The 25-year-old model and nurse decided to remain in the same apartment she was sharing with the former Celebrity Big Brother winner "because we’ve been around so many people".
Speaking on The Ray D’Arcy Show on RTÉ Radio 1 on Friday, the Donegal native explained: "Brian and I stayed in the same apartment during the duration of the show.
"We had been together during the evenings for the past few weeks. When the show abruptly came to an end, we decided we’d continue to isolate just for another week or so, because we’ve been around so many people.
"We decided we'd do it together because we’d been together anyway. We’ve spend the last week laughing non-stop - it’s actually been surprisingly a lot of fun isolating.
"Brian is used to isolation with Big Brother!! He's done it twice and won both times," she added.
The former Miss Universe Ireland recently revealed she’s hanging up her dancing shoes and putting back on her scrubs to help during the coronavirus crisis.
"I trained in Ireland and qualified in 2016. I moved to the UK and nursed there for a few years.
"The Miss Universe Ireland came about and I won that. The nursing took a back seat while I was doing all my traveling and stuff. But I still stuck with it - I did agency work - you can choose your shift depending on your availability."
Gallanagh moved home in August of last year and hasn't been back in the hospital since.
"I'll be a bit nervous going back but obviously with everything going on it's the best thing to do.
"I'm not really sure what to expect. I have colleagues who are already in the midst of everything in the hospitals right now and it's such a stressful environment anyway."

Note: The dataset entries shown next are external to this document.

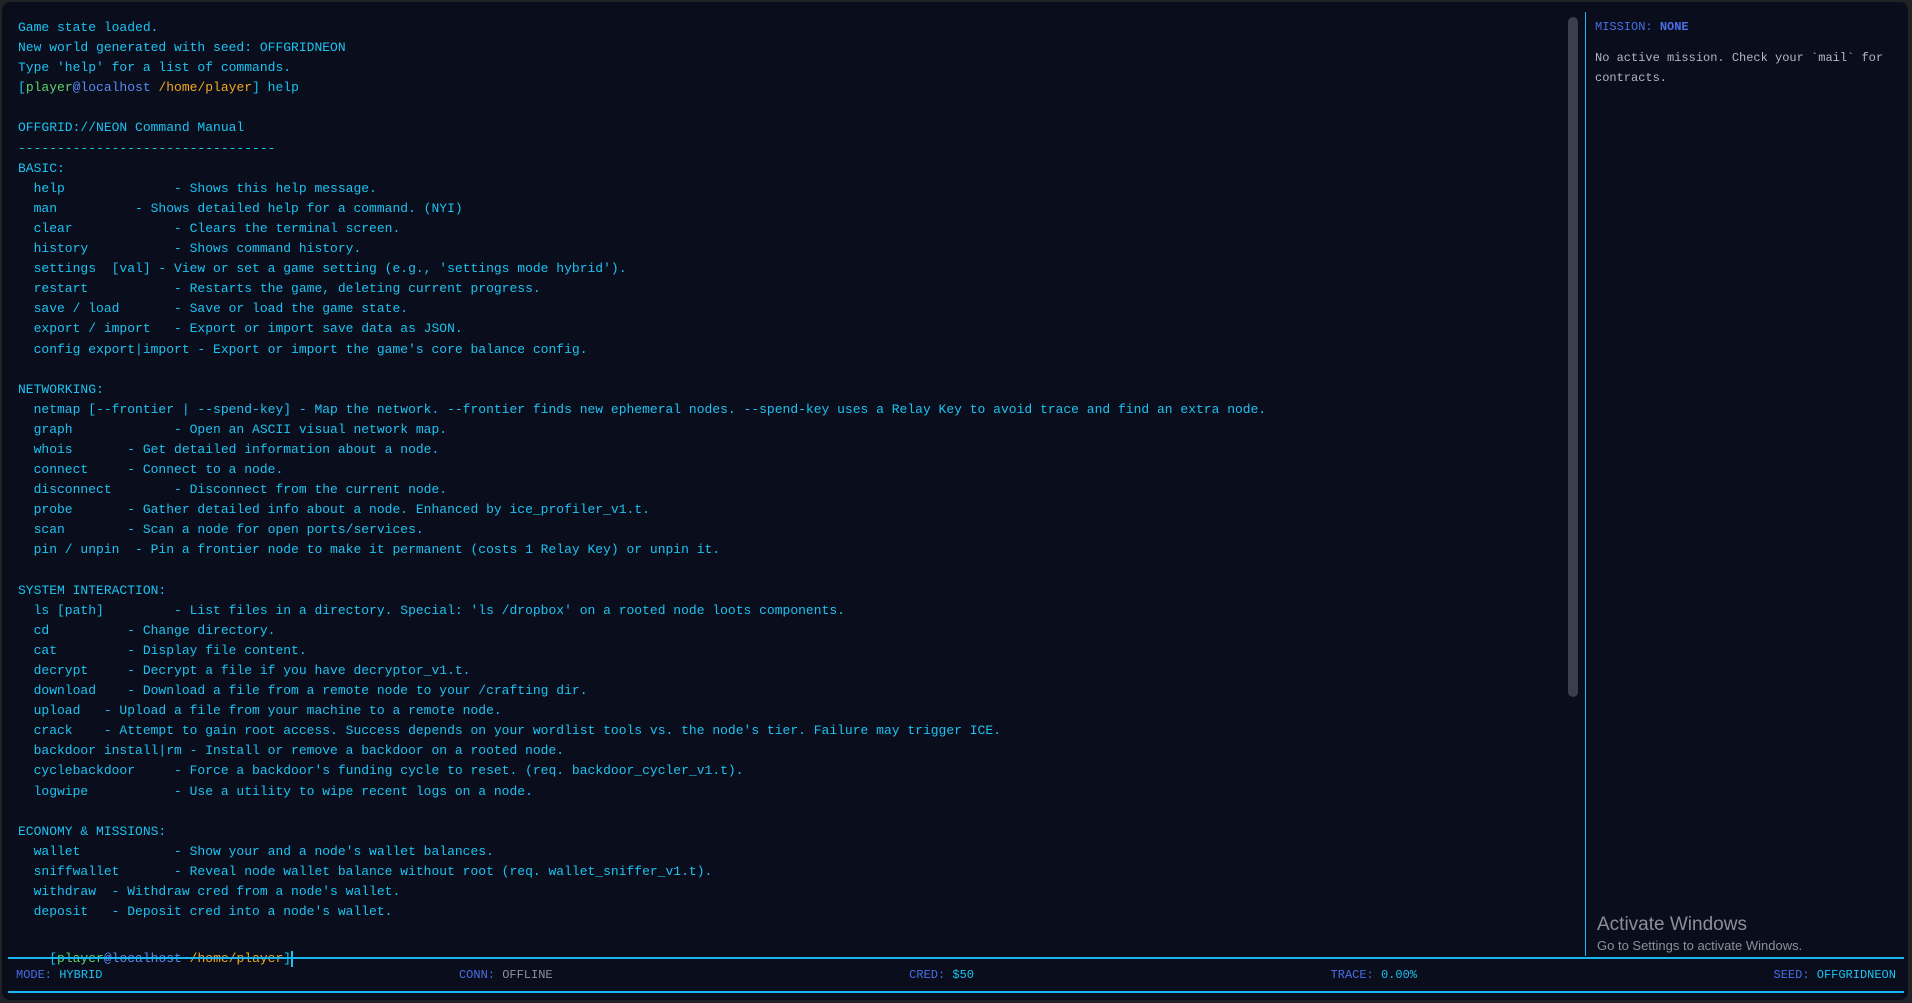  What do you see at coordinates (528, 975) in the screenshot?
I see `status-conn-value: OFFLINE` at bounding box center [528, 975].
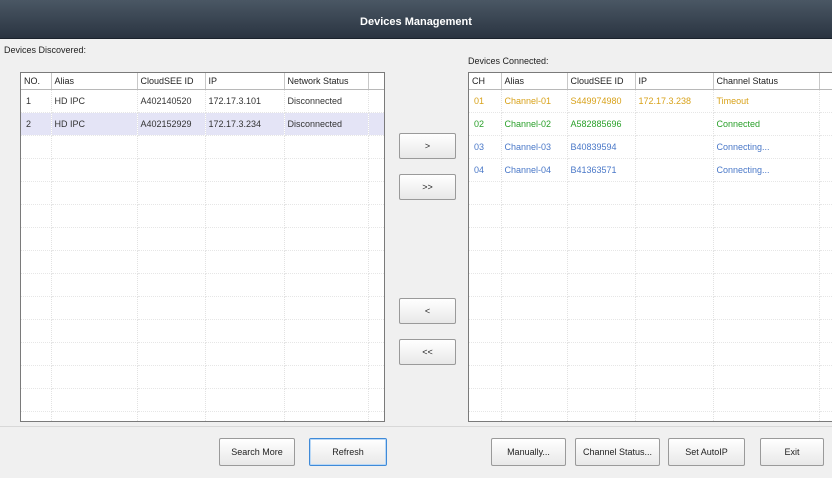  I want to click on cell-channel-status: Timeout, so click(766, 101).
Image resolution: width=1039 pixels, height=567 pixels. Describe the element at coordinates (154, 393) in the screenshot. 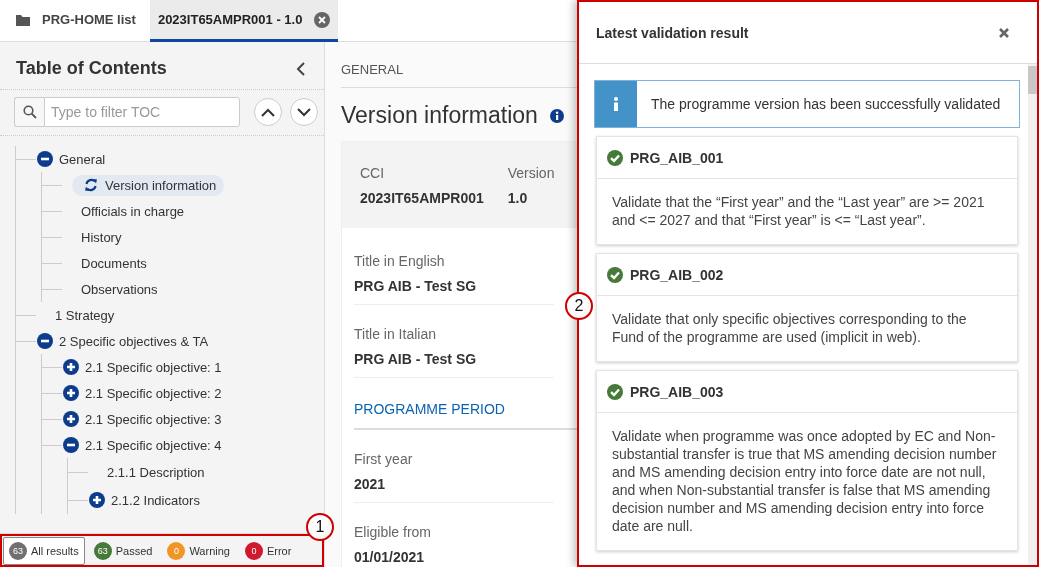

I see `tree-item: 2.1 Specific objective: 2` at that location.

"It's scary for yourself but it's even scarier for someone coming into the hospital," she added.
With Mother’s Day looming, fellow DWTS contestant Brian Dowling opened up about spending the day without his beloved mum who passed away in 2018.
"The first year you are in shock. It's almost like a new numbing feeling. More of a realisation that you're never going to see her again.
"Im very lucky - there are seven of us so all my sisters we just pull together. You grieve and celebrate together.
"When I do build up the courage to go to the grave we can stand around and reminisce and we laugh so you just try to find love and positivity," he added.